Metal biosorption capability of Cupriavidus taiwanensis and its effects on heavy metal removal by nodulated Mimosa pudica.

A novel metal biosorption system consisting of the symbiotic combination of an indigenous metal-resistant rhizobial strain, Cupriavidus taiwanensis TJ208, and its host plant Mimosa pudica has been developed for the removal of heavy-metal pollutants. Free-living C. taiwanensis TJ208 cells were able to adsorb 50.1, 19.0, and 19.6 mg/g of Pb, Cu, and Cd, respectively. After nodulation via inoculation with strain TJ208, the metal uptake ability of M. pudica markedly increased, as the nodulated M. pudica displayed a high metal uptake capacity (qmax) of 485, 25, and 43 mg/g, respectively, which is 86, 12, and 70% higher than that of nodule-free plants.
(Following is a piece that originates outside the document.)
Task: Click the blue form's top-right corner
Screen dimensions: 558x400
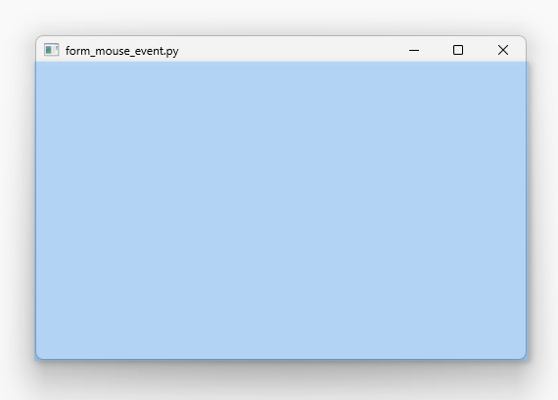Action: click(x=525, y=63)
Moreover, with TJ208 nodules, the M. pudica plant also displayed a 71, 81, and 33% enhancement in metal adsorption efficiency (eta) for Pb, Cu, and Cd, respectively. The nodulation appeared to give the greatest enhancing effect on the uptake of Pb, which is consistent with the preference of metal adsorption ability of TJ208. This seems to indicate the crucial role that the rhizobial strain may play in stimulating metal uptake of the nodulated plant. Furthermore, the results show that metal accumulation in the nodulated plant mainly occurred in the roots, accounting for 65-95% of total metal uptake. In contrast, the nodules and the shoots only contributed to 3-12 and 2-23% of total metal uptake, respectively. Nevertheless, the specific adsorption capacity of nodules is comparable to that of the roots. Hence, this work demonstrates the feasibility and effectiveness of using the nodulated plants to promote phyto-removal of heavy metals from the polluted environment as well as to restrict the metal contaminants in the unharmful region of the plant.